What do you think of the Dynamic tone mapping in the LG 2018 oleds?
I've been using it because it's on by default and everyone say that it makes the image look better, but it makes kind of difficult to calibrate certain games HDR settings.
I can't speak from first hand experience, as I don't own that display, but I can tell you what I think based upon what I know about image processing.
I personally wouldn't use it as technically in order to tonemap a moving image correctly (without pre-manufactured metadata), you need to know what is coming up so you can scale the shadows, mids and highs appropriately. This change is not only occuring within a single frame, but across a series of frames.
Think about exiting a tunnel ot walking through a dark room to the outside. When it's dark the dynamic tone mapper needs to make a decision about what to do with the image.
Should it lift the brightness in order to help improve visability in the shadows, this however comes at the expense of clipping white detail
Should it make the outside visible , but the inside becomes very dark
Or should the shadow detail be lifted and the highlights reduced to preserve detail, you flatten the image and reduce overally contrast and dynamic range, but maintain detail.
Now the display cannot possibly know what you are going to do next and how should it translate whatever decision it has made the the next action that is appearing on screen.
With movie content you can read ahead and look at what is coming to influence the current part of the image, but you cannot do that with a videogame (without inducing serious latency), so I doub't it's effectiveness.

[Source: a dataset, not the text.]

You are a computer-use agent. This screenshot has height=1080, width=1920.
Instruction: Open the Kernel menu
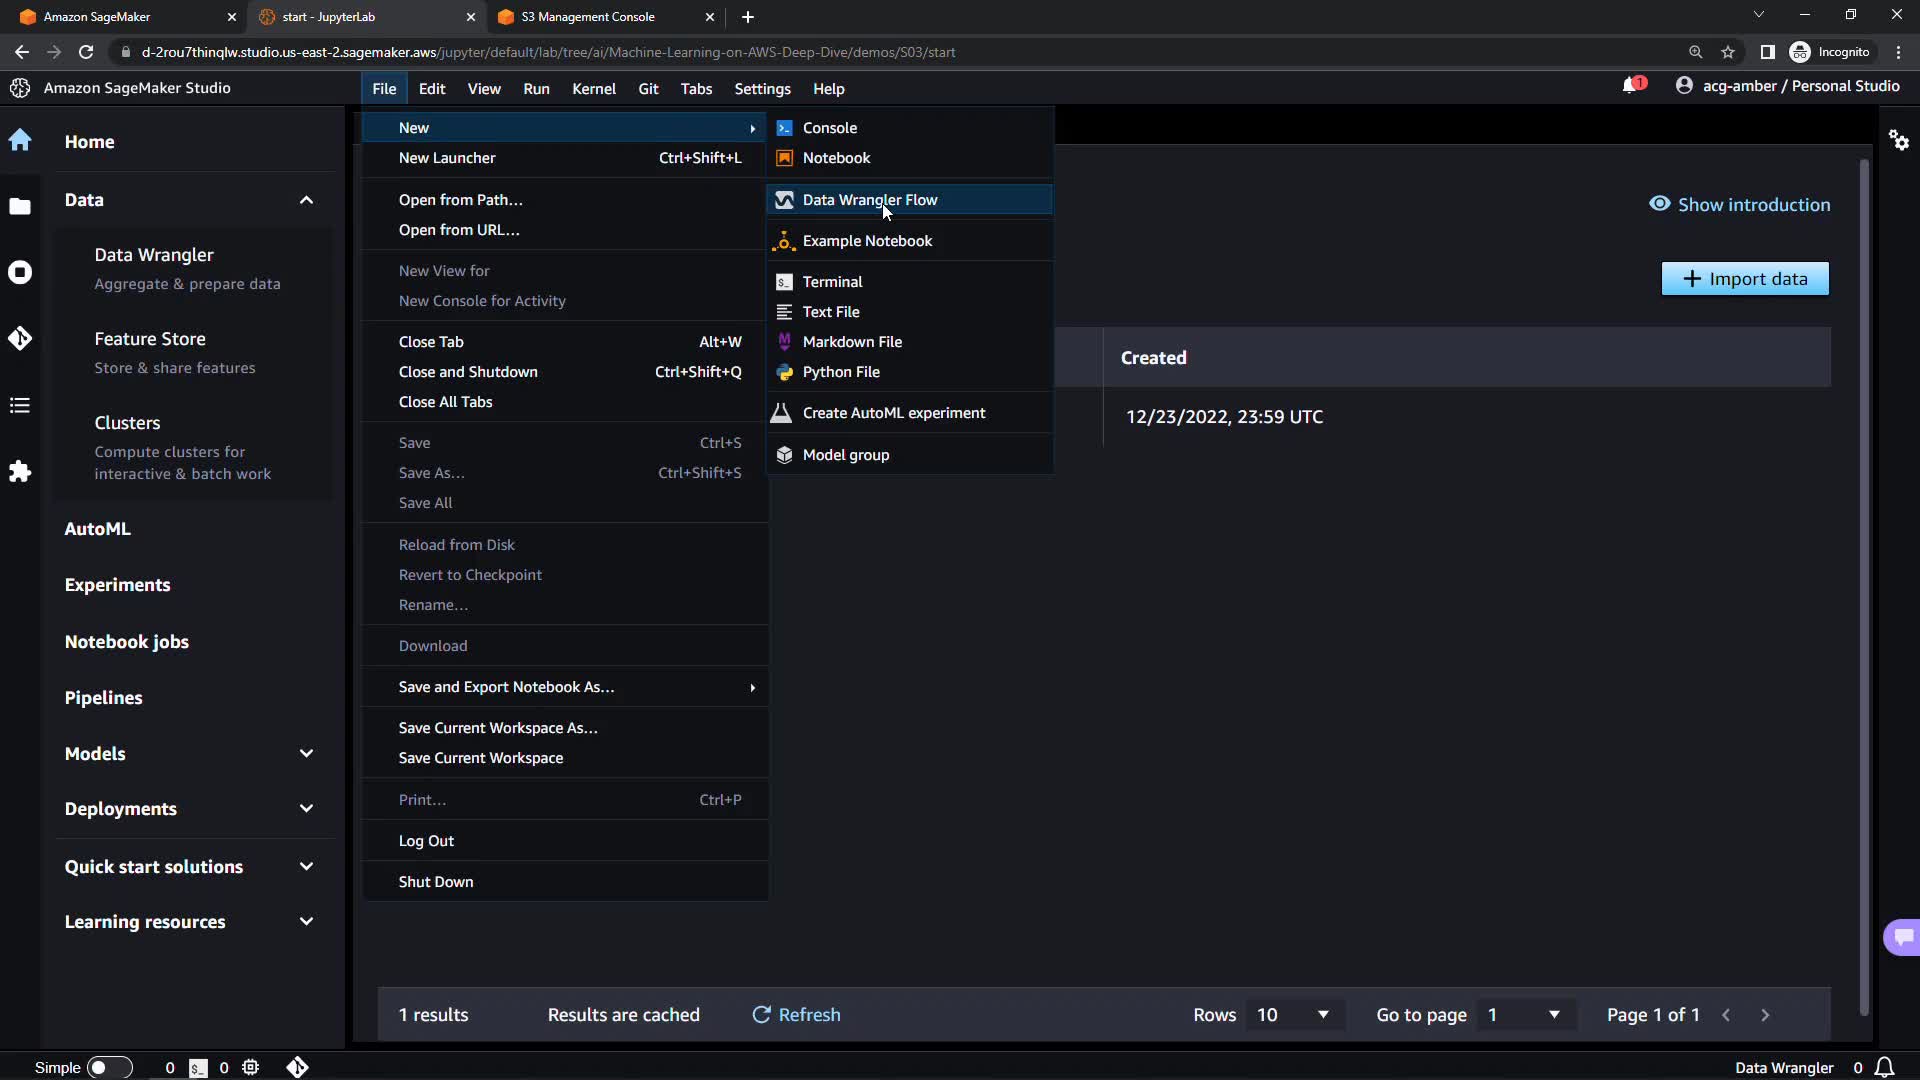pos(593,89)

This stuff is usually done by hand for movies based upon how they want a given scene and it is done programatically for videogames, because the in game tonemapper has a lot of information at any given point about what is the object in focus, your speed of movement and whether or not you are likely to exit that tunnel or not (in Shadow of the Tomb Raider you can occasionally see yourself stepping over a trigger that affects the exposure and tonemapping in exactly this situation)
You'll have come across the same thing with your smartphone camera struggling to decide how to tone map the HDR data of the real world into the very small dynamic range of you screen.
But anyway, back to your TV,
If you see any kind of swelling or pulsing of Dark or bright scenes, then you know that is the Dynamic Tone mapping in action however in a videogame where there is already a lot of tone mapping an exposure adjustment happening from the game engine, then you may not be able to even see it. Because it is a post process on to of the already tone mapped image, it may have the potential to excerbate banding. If it looks better to you, it looks better.
The Dynamic contrast on my Samsung display doesn't appear to actually do anything Dynamically in game mode, it appears to be varying degress of lifting the shadows and mid tones almost statically. If the LG set's behave in even a slightly similar way, then it may be something that you engage if you are in a sub optimal (light) viewing environment.